Following the Chancellor’s pledge over the weekend that our forces will have whatever they need, how does the Secretary of State anticipate funding future operational requirements, given that in future years his ministry will have to pay back every penny over £635 million that it spends on urgent operational requirements? Is that not a case of robbing the future to pay for the military today?
We have not gone over those limits, and therefore there is no need for a repayment. I have just announced to the House that the £635 million limit has been raised by a further £101 million; that is some indication that the Chancellor is trying to assist.
But in assessing those costs, does the Minister acknowledge that there are real, understandable doubts among the general public, not about our being in Afghanistan but about whether we have the required number of troops and the right sort of equipment to let them carry out their tasks? Could he respond to the public’s concerns?

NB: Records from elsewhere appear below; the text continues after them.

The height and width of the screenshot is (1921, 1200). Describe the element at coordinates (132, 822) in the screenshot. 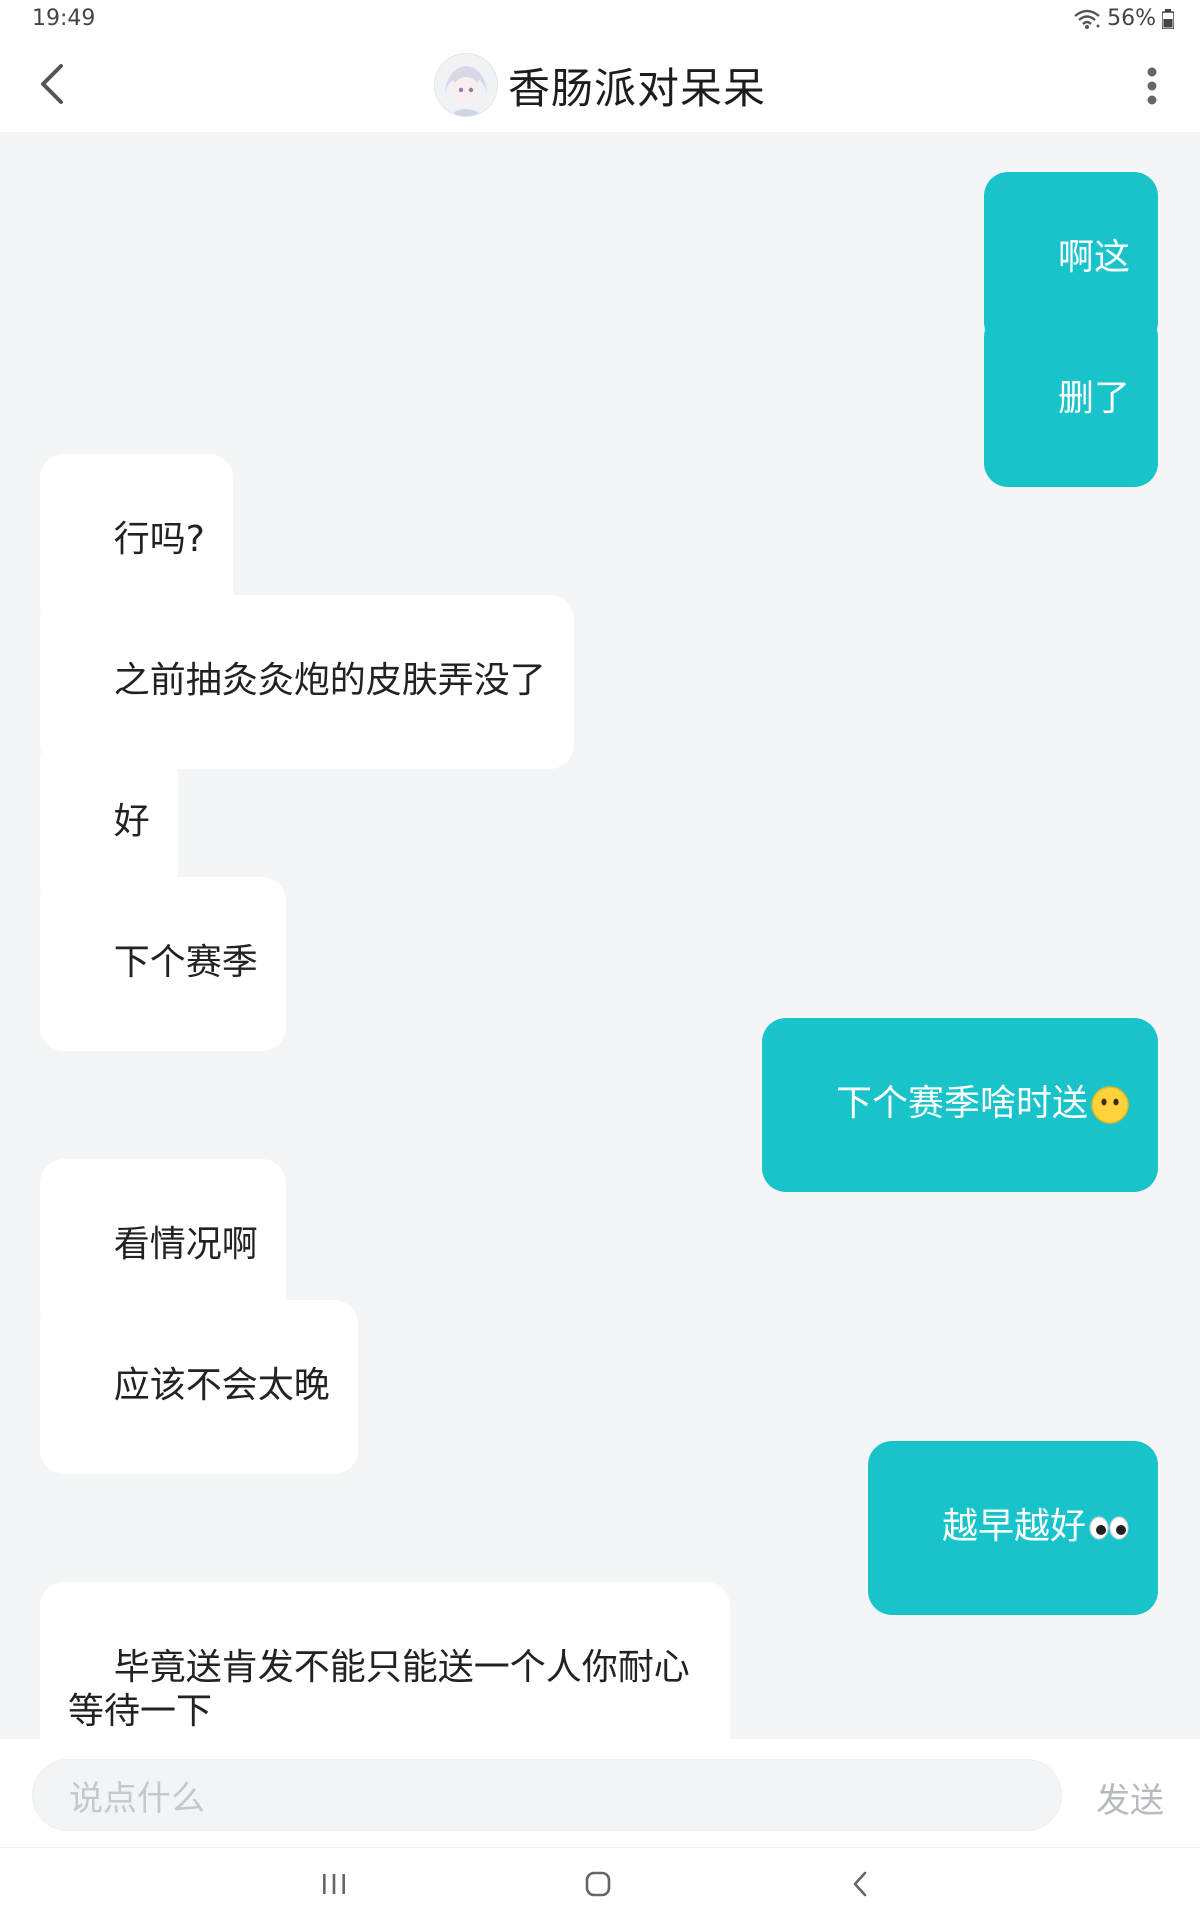

I see `message-text: 好` at that location.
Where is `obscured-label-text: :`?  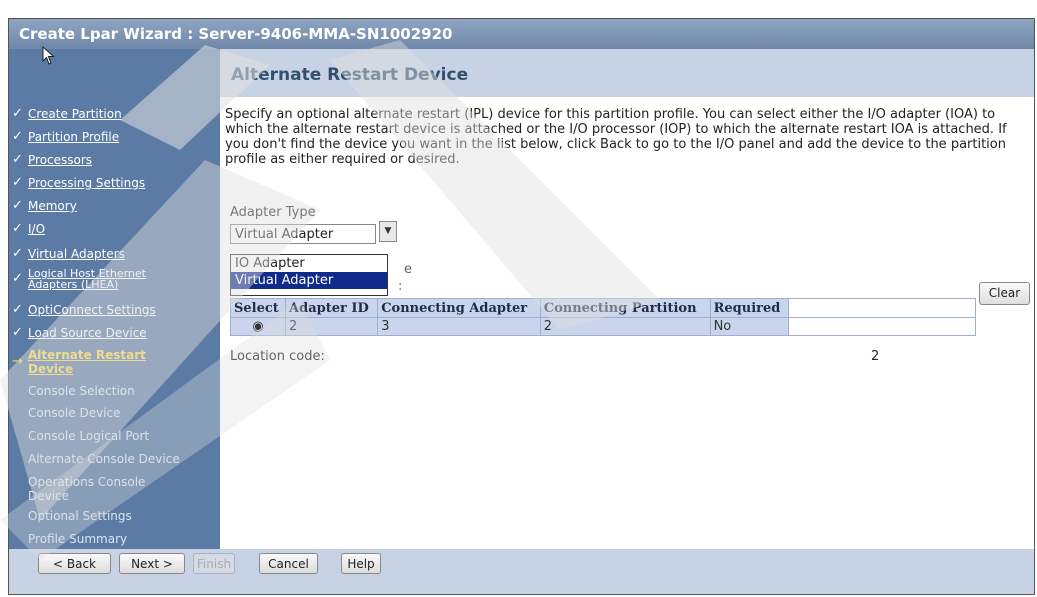
obscured-label-text: : is located at coordinates (400, 286).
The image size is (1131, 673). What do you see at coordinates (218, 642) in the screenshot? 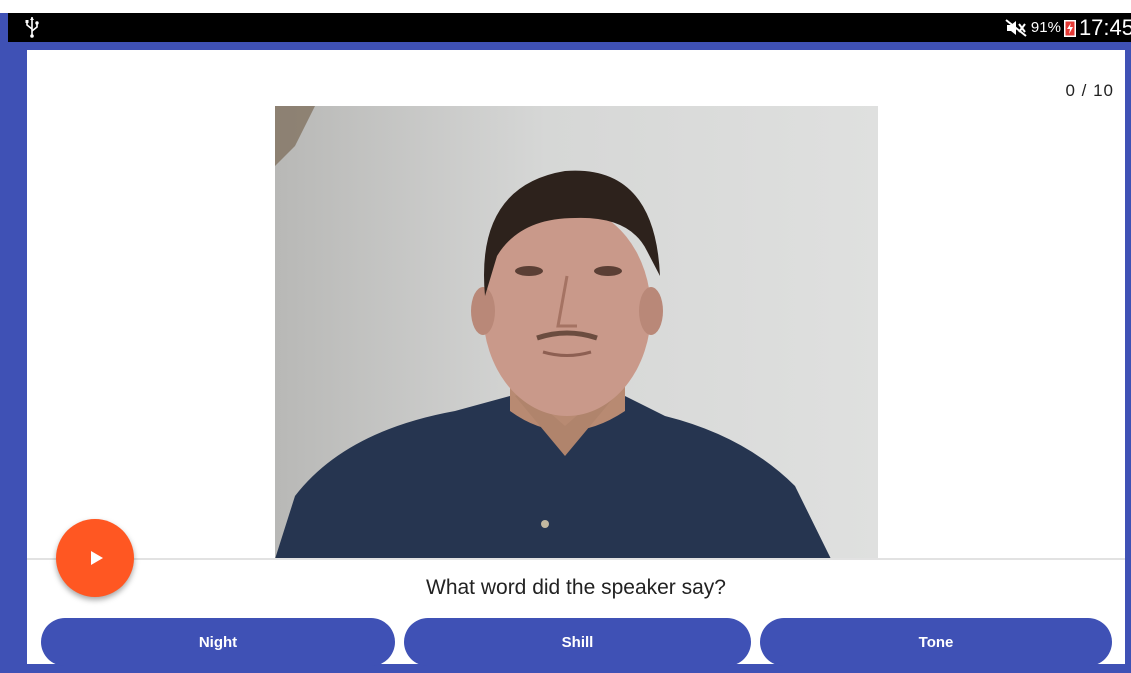
I see `answer-button-1: Night` at bounding box center [218, 642].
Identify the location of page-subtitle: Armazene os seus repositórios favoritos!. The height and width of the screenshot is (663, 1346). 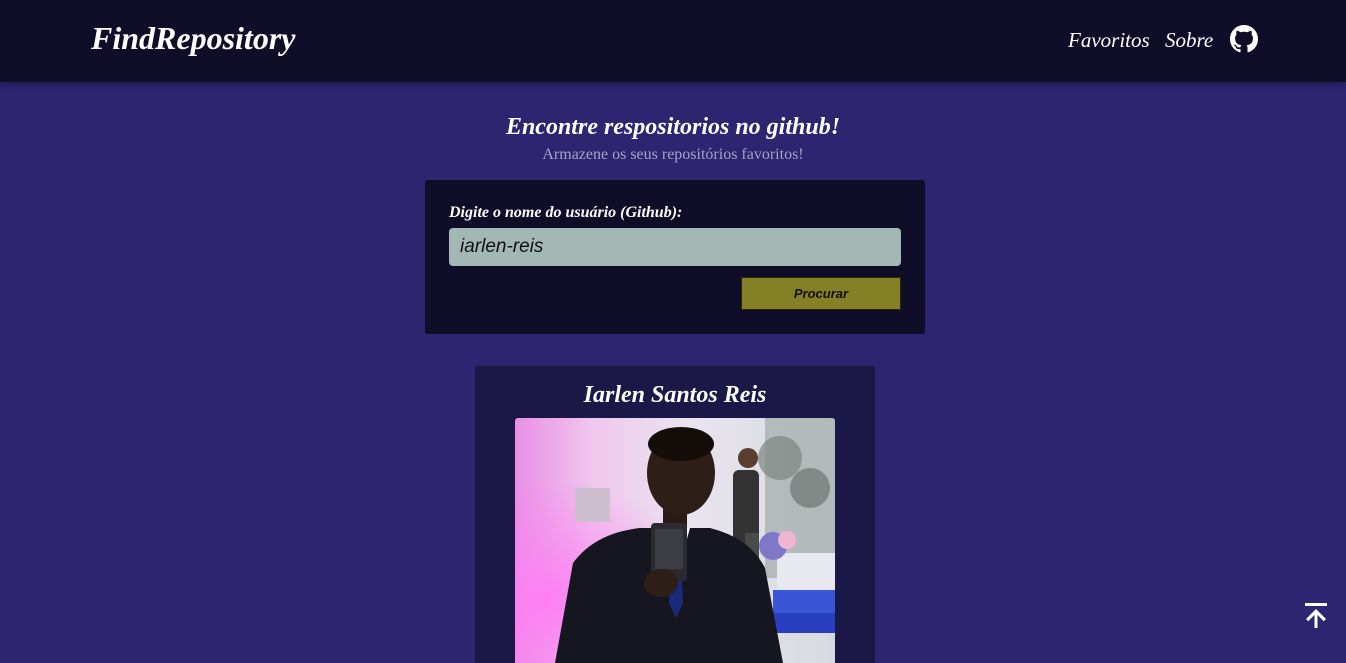
(673, 154).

My hon. Friend will recognise that the number of troops and the costs of the Afghan mission have gone up considerably in the past three years. However, I get the opportunity, which many others in the House do not, to go out to theatre on a regular basis, and I meet troops back here, and I hear repeatedly that the equipment that they have has been improved massively over the past couple of years.
The Secretary of State said a moment ago that Merlin and Lynx Mk 9 helicopters are being prepared for use in Afghanistan, but what further steps is the Department considering to ensure that helicopter needs in Afghanistan are met in future?
We are planning a spend of about £6 billion on helicopters over the coming years. We need to try to spend that as wisely as we can to ensure that we have no capability gap, particularly when our people are involved in the operations that they are today.
The Secretary of State rightly says that it is difficult to anticipate the precise costs, but airlift is clearly one of the areas where we have capacity constraint. Given that Germany currently provides 70 per cent. of ISAF’s airlift capacity but is severely constrained by the national caveats, is he having discussions with the Germans to try to lift them?
We try on every occasion to encourage our NATO allies to do the absolute maximum. There is little doubt that we are pulling our weight in the Afghan theatre or that the operation is absolutely vital to our safety back here in the UK and to NATO’s credibility, so we hope and press all the time for our allies to do whatever they can to ensure success.